WHAT IS NEEDED: The lines wanted are those from the one containing "Uju Ayalogu's Blog (431, 94)" to the last line of the entries below; output them exactly, leaving out pictures.

RECORDS FOR THIS EXERCISE:
* * * *

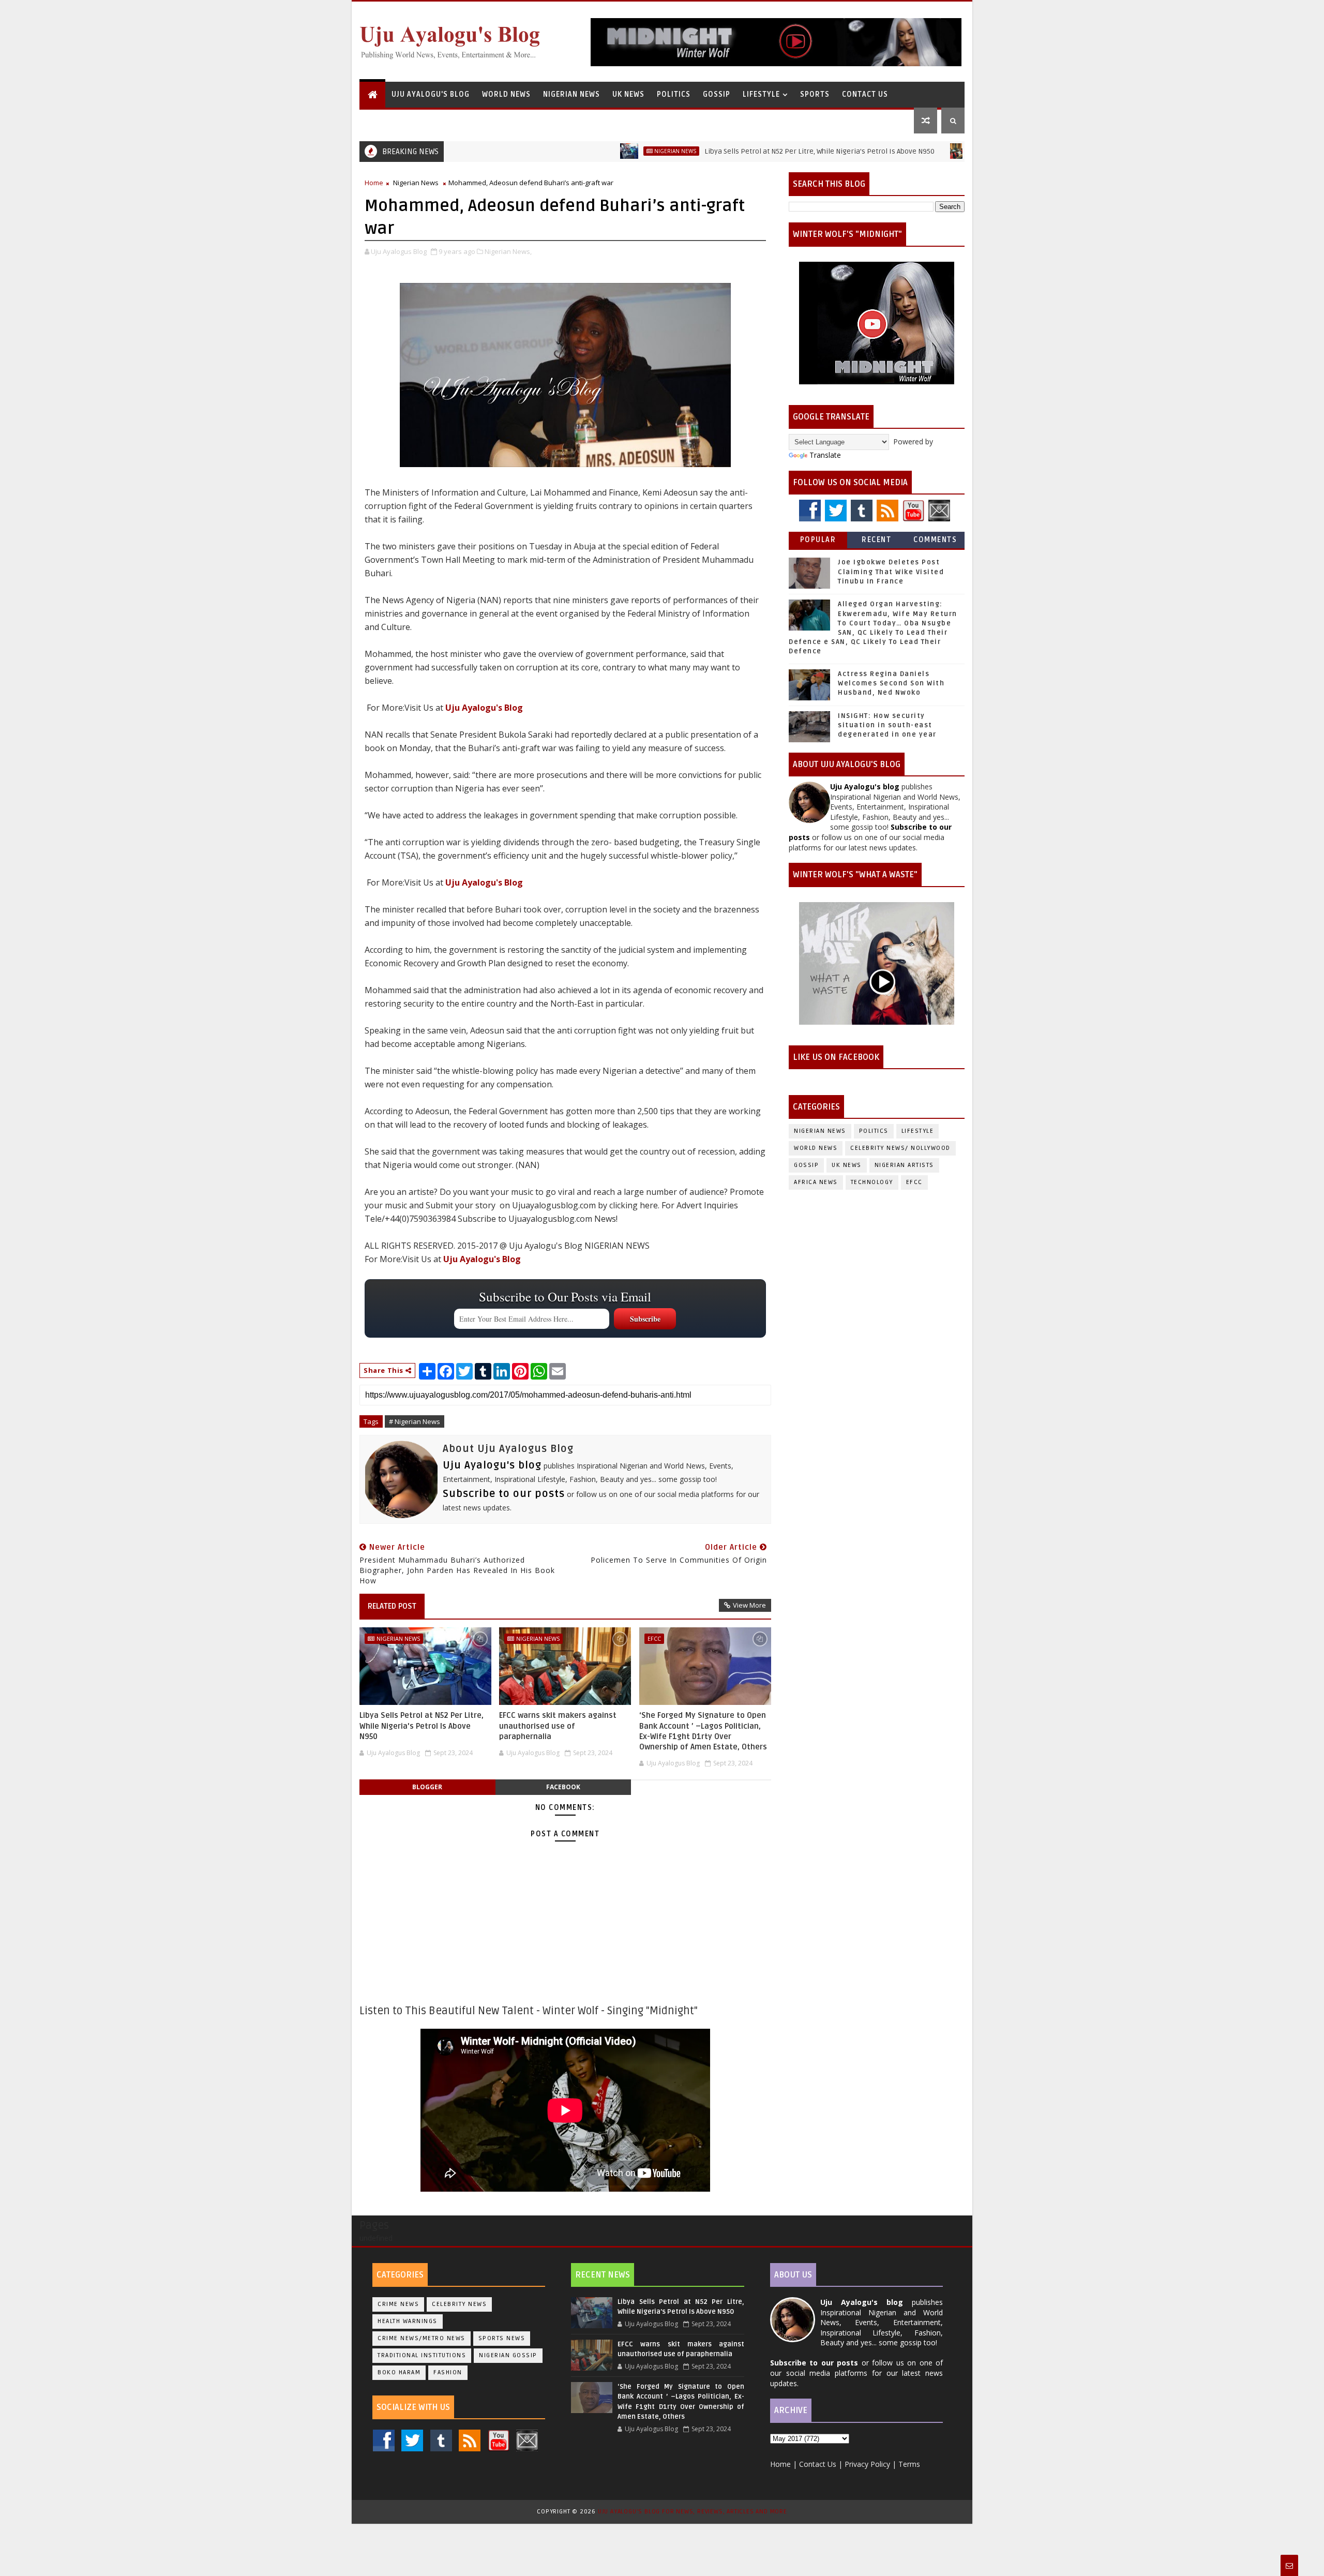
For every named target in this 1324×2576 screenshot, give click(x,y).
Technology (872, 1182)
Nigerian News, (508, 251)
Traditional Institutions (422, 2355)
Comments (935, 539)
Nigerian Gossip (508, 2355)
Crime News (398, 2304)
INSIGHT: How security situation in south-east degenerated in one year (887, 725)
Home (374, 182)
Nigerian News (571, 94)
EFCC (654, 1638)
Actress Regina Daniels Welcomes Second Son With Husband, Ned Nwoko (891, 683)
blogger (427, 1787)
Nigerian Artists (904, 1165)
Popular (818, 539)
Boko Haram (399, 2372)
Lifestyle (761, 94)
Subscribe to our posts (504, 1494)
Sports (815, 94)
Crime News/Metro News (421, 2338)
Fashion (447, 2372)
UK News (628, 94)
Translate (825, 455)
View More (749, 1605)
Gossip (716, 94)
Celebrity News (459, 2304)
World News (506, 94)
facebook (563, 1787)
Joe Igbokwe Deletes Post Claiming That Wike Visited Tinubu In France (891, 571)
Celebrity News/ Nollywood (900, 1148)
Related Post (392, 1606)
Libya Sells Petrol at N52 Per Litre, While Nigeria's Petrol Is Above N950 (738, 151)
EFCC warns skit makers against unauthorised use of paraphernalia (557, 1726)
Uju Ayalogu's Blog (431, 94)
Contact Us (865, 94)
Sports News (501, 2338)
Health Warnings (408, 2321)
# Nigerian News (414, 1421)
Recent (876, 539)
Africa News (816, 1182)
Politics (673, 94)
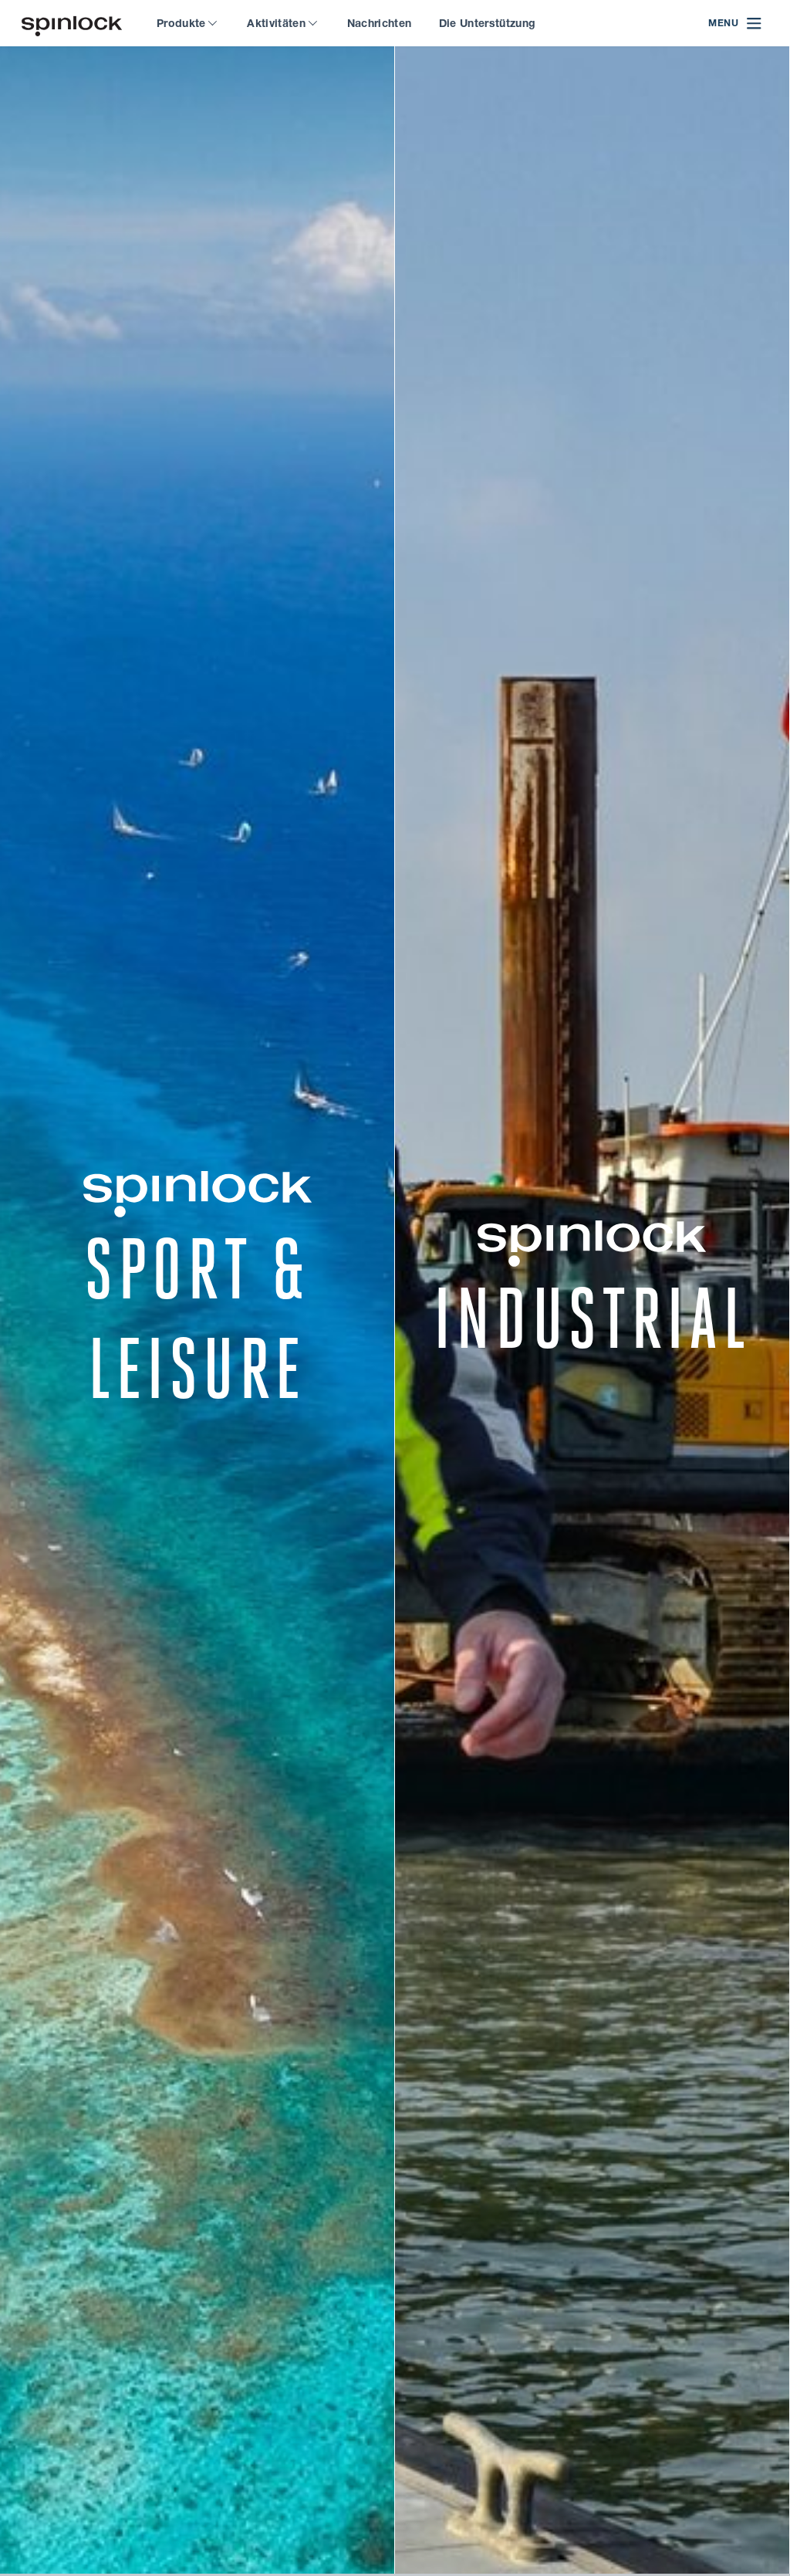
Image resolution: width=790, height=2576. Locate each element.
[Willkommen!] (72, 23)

* * * *

ANSWER FOR THE TASK:
Uju Ayalogu's Blog (431, 94)
Contact Us (865, 94)
Sports News (501, 2338)
Health Warnings (408, 2321)
# Nigerian News (414, 1421)
Recent (876, 539)
Africa News (816, 1182)
Politics (673, 94)
Image resolution: width=790, height=2576. Locate each element.
[Willkommen!] (72, 23)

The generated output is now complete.